Landlord expressly agrees that commencing with the execution of this Lease and continuing for the entire initial term and any renewal term of this Lease, Landlord will not, without Tenant's express written consent, erect or construct or cause to be erected or constructed in or upon the driveways, alleys, sidewalks or parking areas as indicted on Exhibit "A", any buildings or structures of any nature whatsoever. Landlord shall not reduce the area of the driveways, alleys, sidewalks or parking area which are collectively indicated as "parking area" on Exhibit "A" without express written consent from Tenant.

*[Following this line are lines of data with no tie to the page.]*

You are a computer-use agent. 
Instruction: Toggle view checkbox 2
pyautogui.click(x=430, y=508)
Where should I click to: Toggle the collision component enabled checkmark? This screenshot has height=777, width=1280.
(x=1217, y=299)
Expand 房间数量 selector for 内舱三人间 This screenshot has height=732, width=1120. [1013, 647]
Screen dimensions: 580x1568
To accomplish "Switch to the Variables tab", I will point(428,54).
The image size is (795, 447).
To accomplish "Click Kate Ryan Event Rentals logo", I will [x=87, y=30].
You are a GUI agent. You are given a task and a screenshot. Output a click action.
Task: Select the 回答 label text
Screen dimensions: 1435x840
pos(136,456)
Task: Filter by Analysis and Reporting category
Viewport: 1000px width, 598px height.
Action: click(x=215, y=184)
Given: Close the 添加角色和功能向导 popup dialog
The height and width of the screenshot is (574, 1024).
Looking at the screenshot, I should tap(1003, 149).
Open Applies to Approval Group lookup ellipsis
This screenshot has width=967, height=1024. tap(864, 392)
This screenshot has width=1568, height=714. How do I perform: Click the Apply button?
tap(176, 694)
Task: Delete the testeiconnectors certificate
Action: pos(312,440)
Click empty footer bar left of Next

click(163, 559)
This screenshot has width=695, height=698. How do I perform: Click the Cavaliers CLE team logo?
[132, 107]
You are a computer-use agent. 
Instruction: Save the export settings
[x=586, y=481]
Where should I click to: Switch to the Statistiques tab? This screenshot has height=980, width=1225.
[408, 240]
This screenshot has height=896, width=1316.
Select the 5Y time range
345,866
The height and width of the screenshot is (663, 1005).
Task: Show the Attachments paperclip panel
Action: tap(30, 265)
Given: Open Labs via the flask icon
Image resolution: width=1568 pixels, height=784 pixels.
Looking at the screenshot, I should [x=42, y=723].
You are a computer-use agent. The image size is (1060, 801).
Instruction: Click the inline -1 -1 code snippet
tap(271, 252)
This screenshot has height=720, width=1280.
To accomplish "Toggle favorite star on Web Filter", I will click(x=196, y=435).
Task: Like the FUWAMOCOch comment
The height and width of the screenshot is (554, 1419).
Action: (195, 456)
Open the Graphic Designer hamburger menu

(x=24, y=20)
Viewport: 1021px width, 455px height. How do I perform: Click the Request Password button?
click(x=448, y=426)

[2] Paragraph 3 of the lease pertained to common area maintenance expenses and real estate taxes to be charged to tenants. Paragraph 8 provided in part, "Landlord shall repair, replace and maintain common areas of the Shopping Center, including sidewalk, parking areas and driveways (including snow removal), heating and air conditioning plant and equipment as provided in paragraph 3 (b) above."
[3]
Paragraph 8 of an amendment to the lease inserts the following in the
default provision of the lease:
Tenant shall give Landlord, and any mortgagee of the leased premises of which Landlord has notified Tenant, written notice of any default by Landlord in the performance of any covenant or obligation to be kept or performed hereunder, and if such default continues for a period of thirty (30) days after receipt by Landlord or said mortgagee of a written notice from Tenant specifying such default, then, and in such event, Tenant at its election may declare this Lease terminated and void and vacate the leased premises within an additional period of thirty (30) days, paying rent only to the date of said vacating.
[5] Decade responded to PDQ's concerns about the potholes with a November 23, 1992 letter indicating "that we have been working on getting them [the potholes] taken care of." The letter indicated that repairs were tied into the completion of the McDonald's restaurant.
[6] We reject Decade's claim that the October 28, 1992 letter of defaults was not effective notice under the lease because it came from PDQ Food Stores, Inc. and not Nash-Finch. Section 704.09(3), Stats., provides: "All covenants and provisions in a lease which are not either expressly or by necessary implication personal to the original parties are enforceable by or against the successors in interest of any party to the lease." PDQ, as a successor in interest to Nash-Finch, had the right to issue the default notice letter.
[9] It may be argued that the lease does not specifically prohibit the reduction of the number of parking spaces in contrast to a reduction in the size of the "parking area." Although the lease speaks generally about the "parking area," it differentiates that from driveways, alleys and sidewalks. Moreover, Exhibit A to the lease, incorporated by reference to the lease, shows a specific parking space configuration. To the extent that the lease may be deemed ambiguous as to whether a reduction in the number of parking spaces is a breach, a factual question is presented which is not appropriate for summary judgment.
[10] PDQ's citation in its reply brief to MBC, Inc. v. Space Ctr. Minn., Inc., 532 N.E.2d 255, 261 (Ill. App. Ct. 1988) ("efforts to secure subleases of the warehouse at rents considerably higher than due under the sublease ... constituted a breach of [the] duty to exercise reasonable diligence to mitigate damages") and 2 M. Friedman, Friedman on Leases, 1011-1014 (3rd ed.) (a landlord when reletting to minimize his damages does not have the same freedom of choice that is available to him when he selects a tenant for his own account) is unpersuasive in light of Wisconsin's statutory standard for mitigation of damages.